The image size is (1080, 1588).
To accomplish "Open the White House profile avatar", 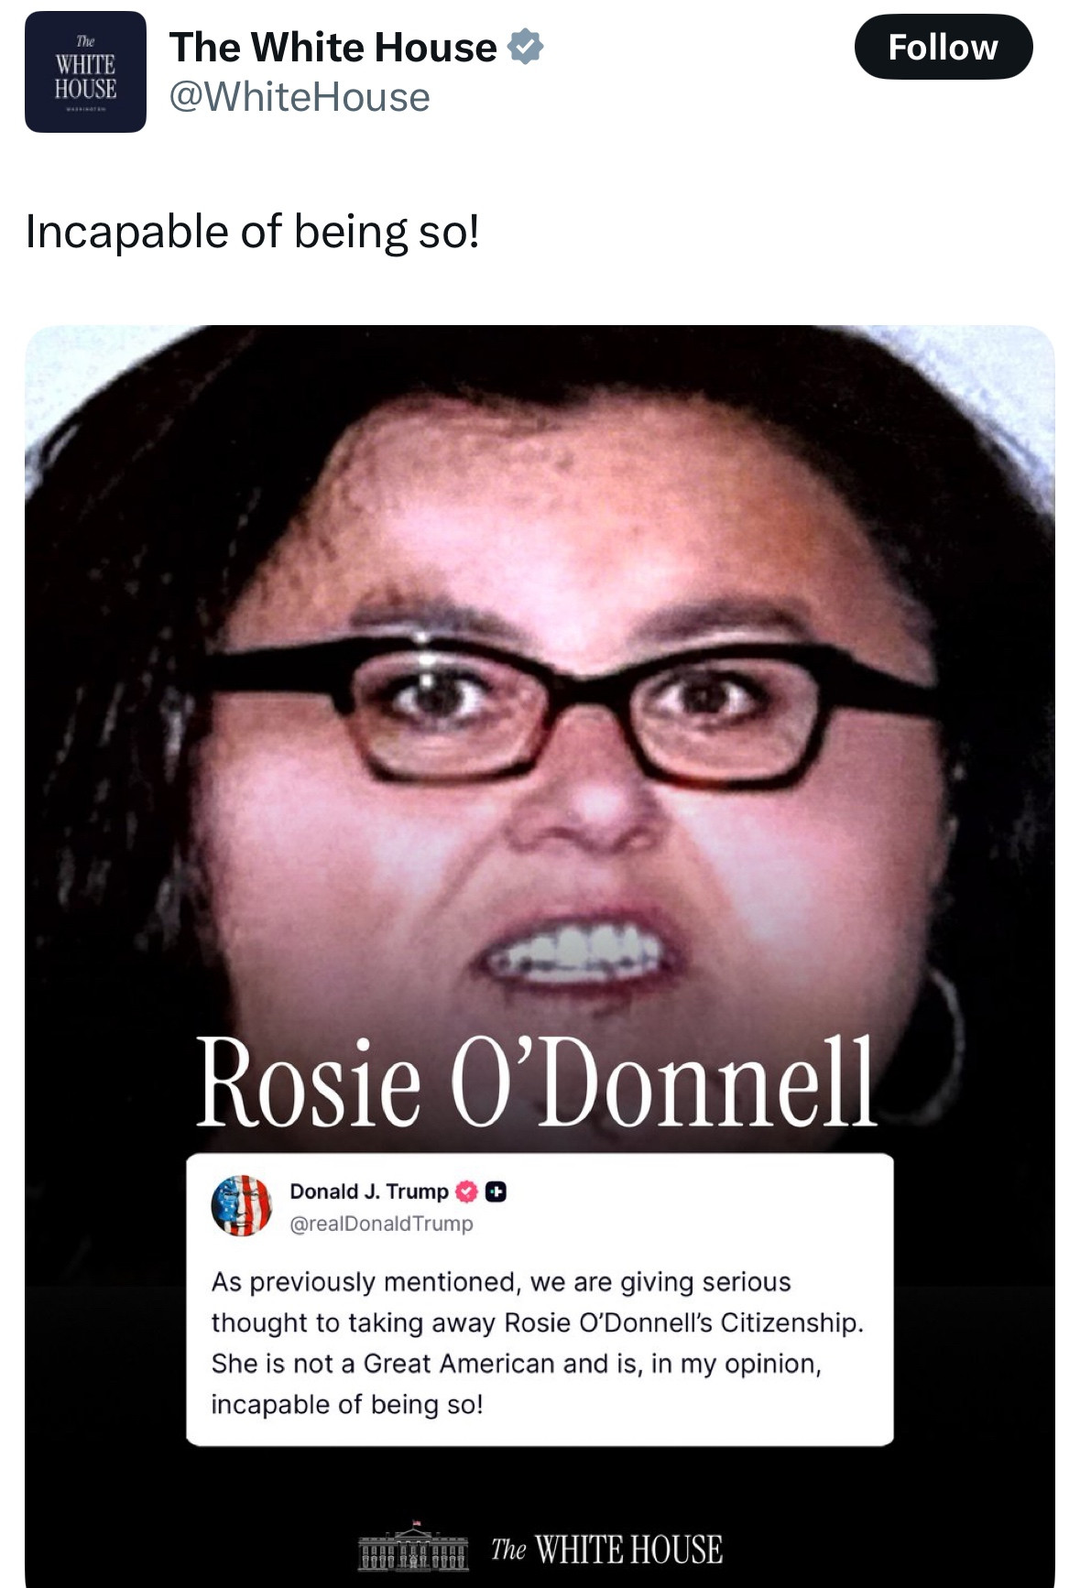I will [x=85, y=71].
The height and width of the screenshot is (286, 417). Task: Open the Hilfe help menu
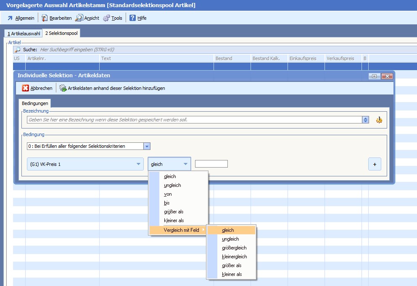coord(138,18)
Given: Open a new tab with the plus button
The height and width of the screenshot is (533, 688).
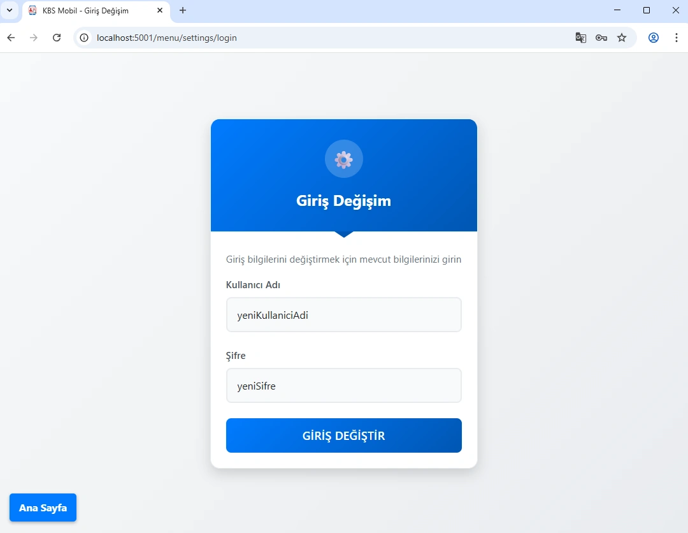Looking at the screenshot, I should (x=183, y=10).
————————
[Problem statement] Only the lines from the one containing "Given: Open a new tab with the plus button" through the last line of the data may appear in the answer, each given again exactly and with pictures left out.

[Result]
Given: Open a new tab with the plus button
The height and width of the screenshot is (533, 688).
Looking at the screenshot, I should (x=183, y=10).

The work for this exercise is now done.